**ASSIGNED TASK**: This task calls for copying every line of the records that includes the word "will".

DATA RECORDS START

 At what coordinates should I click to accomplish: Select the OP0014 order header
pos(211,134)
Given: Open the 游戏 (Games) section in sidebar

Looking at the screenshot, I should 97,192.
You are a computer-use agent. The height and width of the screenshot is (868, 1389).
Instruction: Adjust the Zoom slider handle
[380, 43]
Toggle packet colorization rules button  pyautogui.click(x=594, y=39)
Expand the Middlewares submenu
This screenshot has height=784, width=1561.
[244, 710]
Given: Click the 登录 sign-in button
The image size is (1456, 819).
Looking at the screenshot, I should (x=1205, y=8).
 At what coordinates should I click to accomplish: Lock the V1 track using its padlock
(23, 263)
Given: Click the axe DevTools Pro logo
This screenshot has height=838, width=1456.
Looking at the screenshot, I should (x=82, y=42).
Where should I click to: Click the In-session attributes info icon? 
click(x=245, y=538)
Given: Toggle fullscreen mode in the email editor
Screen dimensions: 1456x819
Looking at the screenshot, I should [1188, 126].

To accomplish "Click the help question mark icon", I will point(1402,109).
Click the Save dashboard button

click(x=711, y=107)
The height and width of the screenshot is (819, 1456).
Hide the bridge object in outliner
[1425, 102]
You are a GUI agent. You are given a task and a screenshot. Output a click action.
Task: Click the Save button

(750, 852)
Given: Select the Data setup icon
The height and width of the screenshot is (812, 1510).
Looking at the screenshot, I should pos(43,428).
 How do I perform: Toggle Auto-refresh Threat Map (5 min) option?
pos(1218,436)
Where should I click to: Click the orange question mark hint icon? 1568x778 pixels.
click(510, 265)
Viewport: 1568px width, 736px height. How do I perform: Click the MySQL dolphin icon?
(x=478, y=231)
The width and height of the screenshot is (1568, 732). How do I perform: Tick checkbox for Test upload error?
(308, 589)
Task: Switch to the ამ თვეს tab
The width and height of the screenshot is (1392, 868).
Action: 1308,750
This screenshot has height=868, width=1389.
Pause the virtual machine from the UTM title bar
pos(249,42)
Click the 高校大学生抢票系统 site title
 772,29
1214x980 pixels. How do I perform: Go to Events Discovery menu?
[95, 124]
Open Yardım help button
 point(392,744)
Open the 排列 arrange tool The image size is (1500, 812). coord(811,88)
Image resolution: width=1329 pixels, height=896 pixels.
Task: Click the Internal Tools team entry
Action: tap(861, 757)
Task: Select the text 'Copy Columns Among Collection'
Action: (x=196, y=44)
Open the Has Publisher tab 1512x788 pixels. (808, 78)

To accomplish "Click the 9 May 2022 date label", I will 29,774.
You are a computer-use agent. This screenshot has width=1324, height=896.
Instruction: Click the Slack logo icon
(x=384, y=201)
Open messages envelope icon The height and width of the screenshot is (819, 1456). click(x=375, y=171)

DATA RECORDS END

**THE COMPLETED TASK**:
To accomplish "Click the help question mark icon", I will point(1402,109).
To accomplish "Click the 9 May 2022 date label", I will 29,774.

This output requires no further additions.